Naqueles tempos e depois, também frequentávamos outros bares não tão famosos: Quina Azul, Balão Vermelho, Estoril, Anízio, Armário, Chaguinha, Prequelândia, Zé Augusto, Alicate, Barnhambi, Flórida Bar e Cirandinha. Foi, entretanto, o Buraco que manteve até hoje sua fiel clientela. São pessoas que retornam com seus cabelos brancos, montados em suas histórias de sucesso. Alguns foram levados pela cirrose, outros por males do coração. Os resistentes estão sempre voltando, e Ricardo Vidal é um deles. Sua volta triunfal, entretanto, é esse livro de memórias em que todos comparecem com suas histórias e seus pseudônimos para não se comprometerem em casa.

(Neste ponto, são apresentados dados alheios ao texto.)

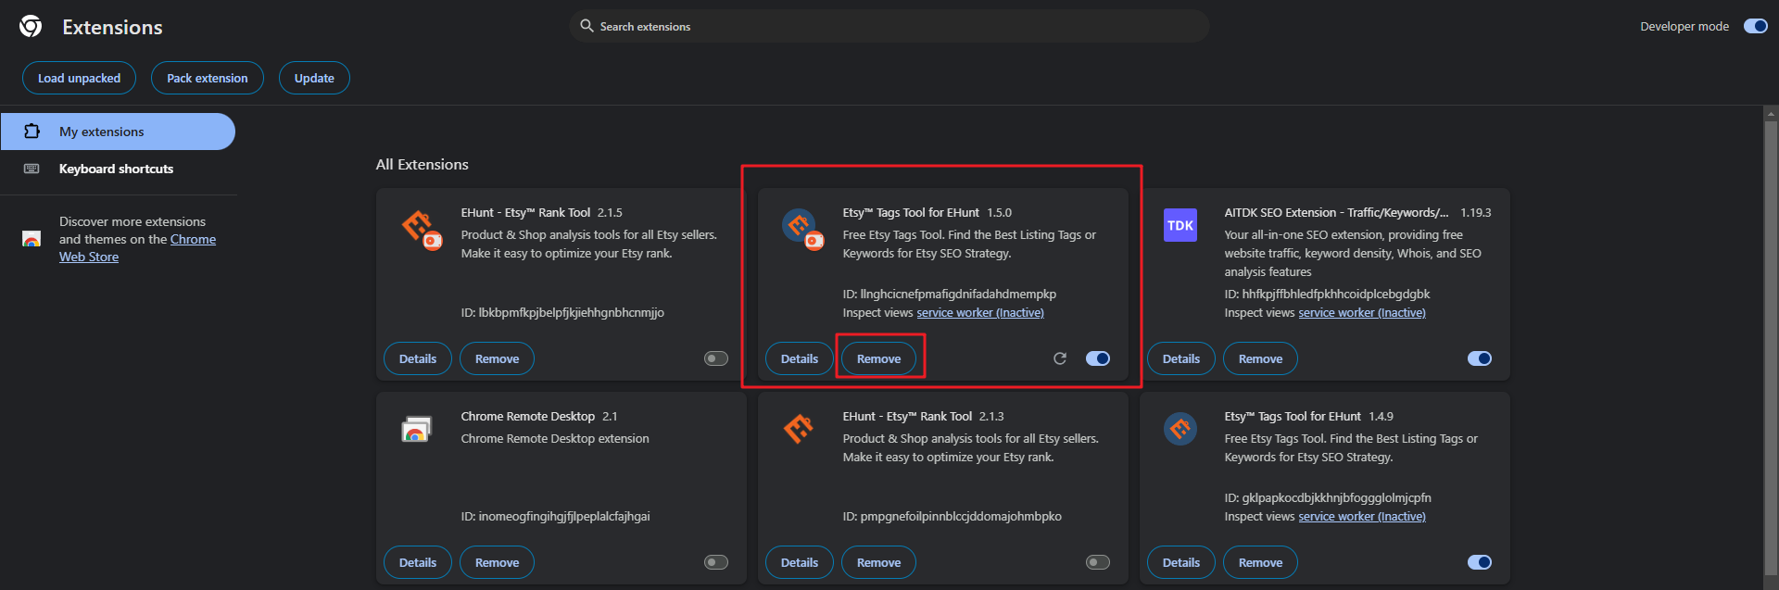Viewport: 1779px width, 590px height.
Task: Open the Chrome Web Store link
Action: [x=193, y=239]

As histórias vão surgindo no livro de uma forma que até parecem fantasiosas dado o seu teor aventuresco. Os poemas são bons, os leitores, no entanto, vão preferir os textos em prosa, pois neles está o retorno àquele espaço de tantos goles e tantos papos. Por isso que o autor dedica a cada frequentador assíduo um perfil em que afloram episódios até jocosos de boêmios que perderam o caminho de casa, mas não perderam o caminho do Buraco. Há histórias de comemorações de aniversários, não das pessoas, mas do bar.

Quando se chega à culminância dessas histórias de boemia, Ricardo passa a transcrever seus contos. É nesse momento que se tem certeza de estarmos lendo ficção, e talvez nem seja.

O conto "O gato" está delicioso. Entretanto é história ouvida no balcão do bar, experiência adolescente de um frequentador que não tem coragem de se revelar ao público. "Folhas de Outono" é uma narrativa antológica que pode figurar em qualquer crestomatia sobre literatura cearense. O mesmo acontece com "Relaxe meu bem, relaxe". São narrativas carregadas de erotismo temperado com um fino humor. São coisas de bar, coisas de quem está jogando conversa fora sem preocupação com o tempo nem com os ouvintes. São causos que Ricardo Vidal foi escavar na memória de meio século de frequentador do Buraco do Reitor e de muito mais tempo de verdades e mentiras por ali contadas. Dessa forma tem-se uma agradável leitura de mais de seis décadas de histórias de fiéis frequentadores de um bar em que é permitido confessar tudo entre amigos, traçando, assim, o perfil de uma geração que se narra entre libações intermináveis.


FONTE: Jornal Diário do Nordeste - 14/07/15.